Investigation of interface mechanics and crack propagation in warm-mixed rubber asphalt mixture under salt-freeze-thaw conditions

Deicing salts effectively clear snow and ice from roads by lowering the freezing point of water. However, the salt- freeze-thaw environment significantly degrades asphalt pavement performance and lifespan. Despite this, the mechanical damage properties and crack propagation behaviors of warm-mixed rubber asphalt mixtures remain inadequately understood.
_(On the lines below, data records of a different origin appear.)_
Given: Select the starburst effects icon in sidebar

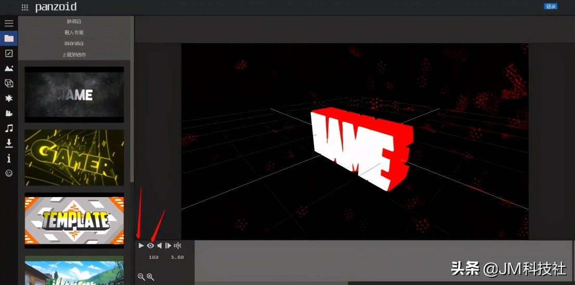Looking at the screenshot, I should click(9, 98).
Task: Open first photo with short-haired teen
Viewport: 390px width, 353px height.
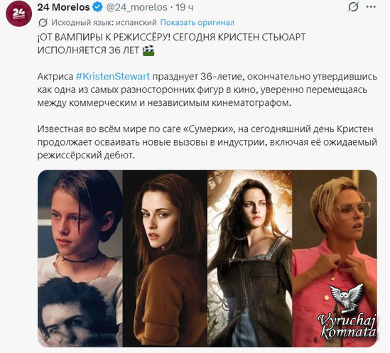Action: point(80,259)
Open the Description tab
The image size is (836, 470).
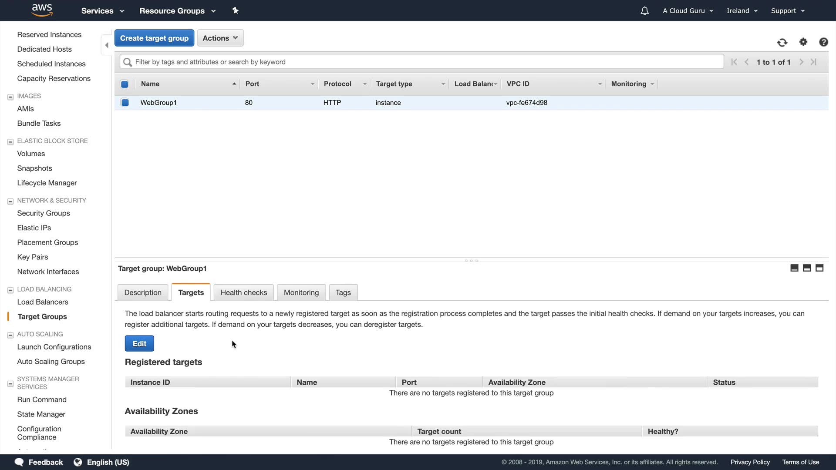[x=142, y=292]
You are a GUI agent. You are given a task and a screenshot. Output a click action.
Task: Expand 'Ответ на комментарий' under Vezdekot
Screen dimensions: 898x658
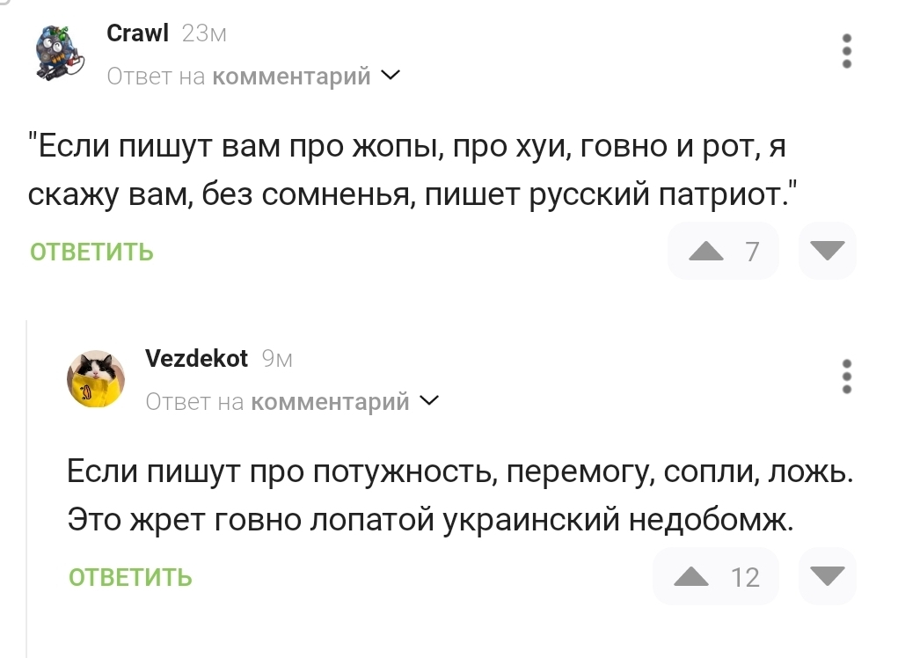pyautogui.click(x=429, y=402)
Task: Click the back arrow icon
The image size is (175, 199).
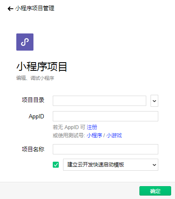Action: [x=10, y=9]
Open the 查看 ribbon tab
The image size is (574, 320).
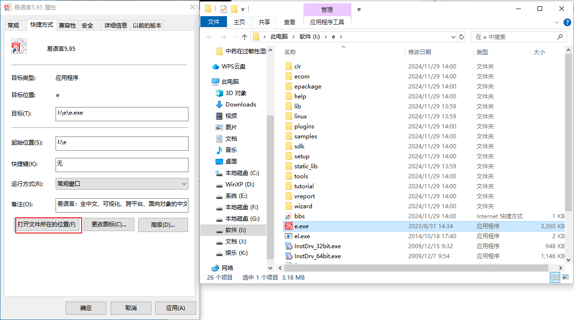[289, 22]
To address this, a semi-circular bending test was conducted at a macroscopic level, followed by capturing full-field strain data using Digital Image Correlation (DIC) to examine microscopic failure characteristics and crack propagation patterns. A damage model was then developed based on covariance parameter density to assess the impact of salt-freeze-thaw cycles on warm-mixed rubber asphalt mixtures. The results reveal a notable reduction in the flexural strength and fracture energy of WRA-20, ARA-20, and RA-20 rubber asphalt mixtures after exposure to salt-freeze-thaw cycles. Moreover, crack resistance decreases with higher NaCl solution concentrations during freeze-thaw cycles. Specifically, after 15 freeze-thaw cycles in a 9 % NaCl solution, the flexural strength of these mixtures decreases by 62.19 %, 58.84 % and 72.84 %, respectively, while the fracture energy declines by 50.51 %, 45.48 % and 54.25 %. The covariance parameter density of various asphalt mixtures also decreases with an increasing freeze-thaw cycles, mirroring the trend of the horizontal strain density. Considering 15 freeze-thaw cycles, the horizontal strain density of WRA-20, ARA-20 and RA-20 mixtures decrease by 79.27 %, 82.19 %, and 82.43 % respectively in 9 % NaCl solution. Salt crystallization and ice expansion pressure induce micro-cracks within the mixtures, damaging the internal structure and accelerating strain field evolution under load. Short-term freeze-thaw cycles in high-concentration NaCl solutions produce effects similar to long-term exposure in low-concentration solutions. The salt-freeze-thaw coupling damage model effectively predicts the damage characteristics of interface mechanics for warm-mixed rubber asphalt mixtures. The research results provide a scientific basis for optimizing warm-mixed rubber asphalt mixtures and formulating pavement maintenance strategies in cold regions where deicing salts are commonly used.